Li, K, Li, L, Yang, M, Zong, H, Liu, H, Yang, G
European journal of endocrinology. 2009;(3):391-5
Abstract
OBJECTIVE Fibroblast growth factor-21 (FGF-21) has recently been characterized as a potent metabolic regulator, but its pathophysiologic roles in humans remain unknown. This study aimed to investigate the effects of rosiglitazone on plasma FGF-21 levels in patients with type 2 diabetes mellitus (T2DM). DESIGN AND METHODS Thirty patients with new-onset T2DM (nT2DM), 34 type 2 diabetic patients with poor glycemic control (pT2DM) after the treatment with single hypoglycemic agent metformin, and 30 sex- and age-matched normal glycaemic controls (NGT) participated in the study. The pT2DM group was treated with rosiglitazone for 12 weeks.

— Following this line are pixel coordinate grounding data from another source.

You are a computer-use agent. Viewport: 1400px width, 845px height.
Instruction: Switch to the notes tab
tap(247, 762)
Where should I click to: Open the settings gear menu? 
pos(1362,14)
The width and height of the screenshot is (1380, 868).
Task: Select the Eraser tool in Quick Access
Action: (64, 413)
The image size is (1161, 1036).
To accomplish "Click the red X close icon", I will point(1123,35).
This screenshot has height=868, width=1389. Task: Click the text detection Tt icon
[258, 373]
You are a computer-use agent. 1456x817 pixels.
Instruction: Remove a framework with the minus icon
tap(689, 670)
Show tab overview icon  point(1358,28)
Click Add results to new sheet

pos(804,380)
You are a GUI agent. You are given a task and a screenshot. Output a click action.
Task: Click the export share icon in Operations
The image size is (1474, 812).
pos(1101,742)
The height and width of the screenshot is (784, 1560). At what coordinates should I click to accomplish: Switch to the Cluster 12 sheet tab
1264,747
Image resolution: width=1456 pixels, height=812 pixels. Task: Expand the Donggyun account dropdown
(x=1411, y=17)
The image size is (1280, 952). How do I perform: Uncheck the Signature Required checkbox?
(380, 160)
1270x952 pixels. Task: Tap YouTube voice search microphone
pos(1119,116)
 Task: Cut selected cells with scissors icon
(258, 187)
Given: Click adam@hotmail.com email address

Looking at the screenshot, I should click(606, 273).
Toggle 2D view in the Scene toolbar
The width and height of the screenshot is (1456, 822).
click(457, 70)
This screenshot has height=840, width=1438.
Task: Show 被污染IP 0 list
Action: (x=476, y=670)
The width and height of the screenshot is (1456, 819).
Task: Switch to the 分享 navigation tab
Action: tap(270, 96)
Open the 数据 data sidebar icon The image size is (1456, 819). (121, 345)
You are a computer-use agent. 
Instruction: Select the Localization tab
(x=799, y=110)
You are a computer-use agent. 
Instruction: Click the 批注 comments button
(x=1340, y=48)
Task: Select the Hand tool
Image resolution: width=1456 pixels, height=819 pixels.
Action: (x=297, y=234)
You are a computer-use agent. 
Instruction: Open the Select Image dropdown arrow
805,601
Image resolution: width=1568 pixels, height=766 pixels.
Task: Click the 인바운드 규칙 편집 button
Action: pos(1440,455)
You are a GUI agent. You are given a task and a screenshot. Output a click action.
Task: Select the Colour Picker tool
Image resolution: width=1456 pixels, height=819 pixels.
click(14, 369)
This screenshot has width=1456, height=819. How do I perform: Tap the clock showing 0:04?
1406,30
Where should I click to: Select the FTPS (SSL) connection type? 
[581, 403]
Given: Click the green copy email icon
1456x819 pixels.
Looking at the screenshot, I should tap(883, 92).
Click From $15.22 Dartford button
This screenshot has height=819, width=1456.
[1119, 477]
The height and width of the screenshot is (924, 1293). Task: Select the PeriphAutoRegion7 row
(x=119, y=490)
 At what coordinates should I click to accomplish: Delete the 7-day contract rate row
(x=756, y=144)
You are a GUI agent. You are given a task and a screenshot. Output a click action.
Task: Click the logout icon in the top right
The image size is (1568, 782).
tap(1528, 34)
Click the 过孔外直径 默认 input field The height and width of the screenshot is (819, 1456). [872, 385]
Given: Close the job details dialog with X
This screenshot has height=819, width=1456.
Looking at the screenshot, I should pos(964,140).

Plasma FGF-21 levels were measured with a RIA. The relationship between plasma FGF-21 levels and metabolic parameters was also analyzed. RESULTS Fasting plasma FGF-21 levels were higher in nT2DM and pT2DM groups than in the control (1.81+/-0.64 vs 1.87+/-0.63 vs 1.52+/-0.61 microg/l, P<0.05), but there was no difference between nT2DM and pT2DM groups. Fasting plasma FGF-21 levels were decreased significantly in pT2DM group after the treatment with rosiglitazone compared with pre-treatment (1.59+/-0.63 vs 1.87+/-0.64 micro/l, P<0.05). In all diabetic patients, multiple regression analysis showed that HbA1c, fasting insulin, and homeostasis model assessment-insulin resistance index were independently associated with plasma FGF-21 levels. CONCLUSIONS In pT2DM patients, plasma FGF-21 levels are increased, but significantly decreased after the treatment with rosiglitazone on top of ongoing metformin therapy. These data suggest that rosiglitazone may play a role in lowering FGF-21 levels in T2DM patients.